Would you retype the line that contains "This screenshot has width=1356, height=452." and all lines following it to the end of the entries below, exactly and without pictures?

Available records:
★ ★ ★

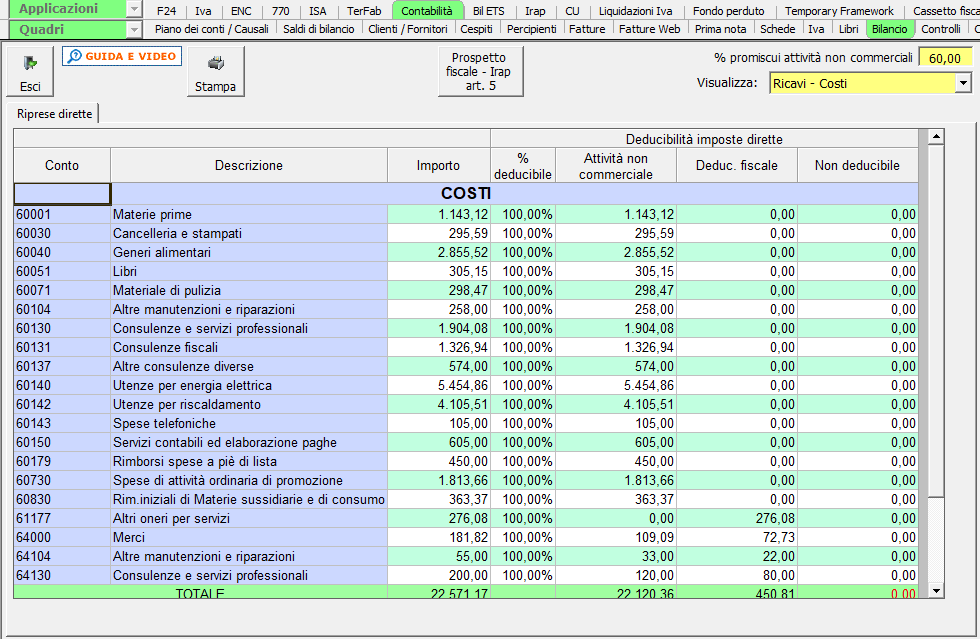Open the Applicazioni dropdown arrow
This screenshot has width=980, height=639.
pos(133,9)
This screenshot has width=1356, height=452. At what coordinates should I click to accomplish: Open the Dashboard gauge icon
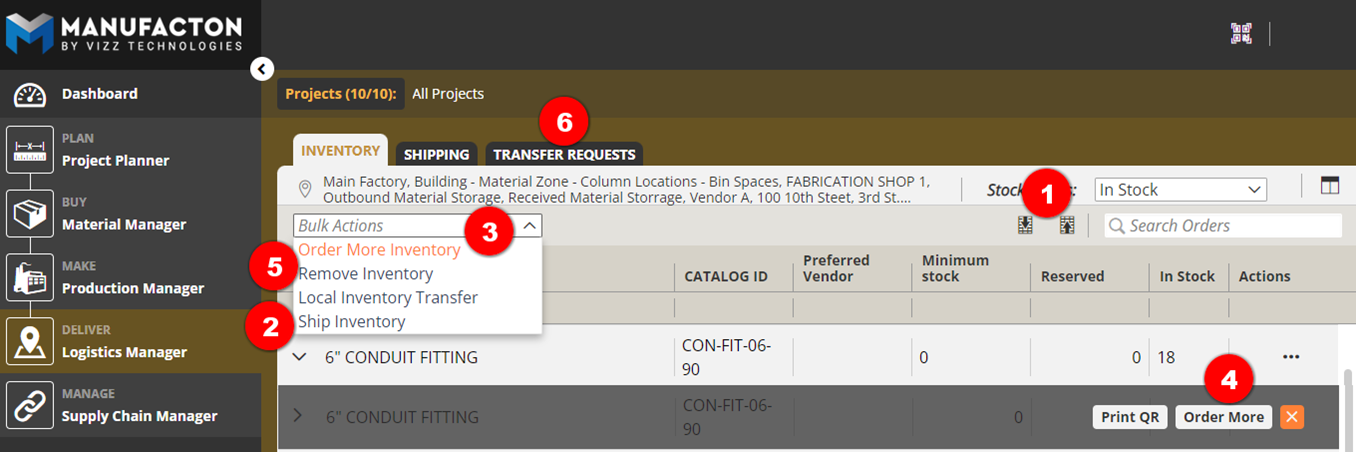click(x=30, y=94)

★ ★ ★

Final answer:
This screenshot has width=1356, height=452. At what coordinates should I click to accomplish: Open the Dashboard gauge icon
click(x=30, y=94)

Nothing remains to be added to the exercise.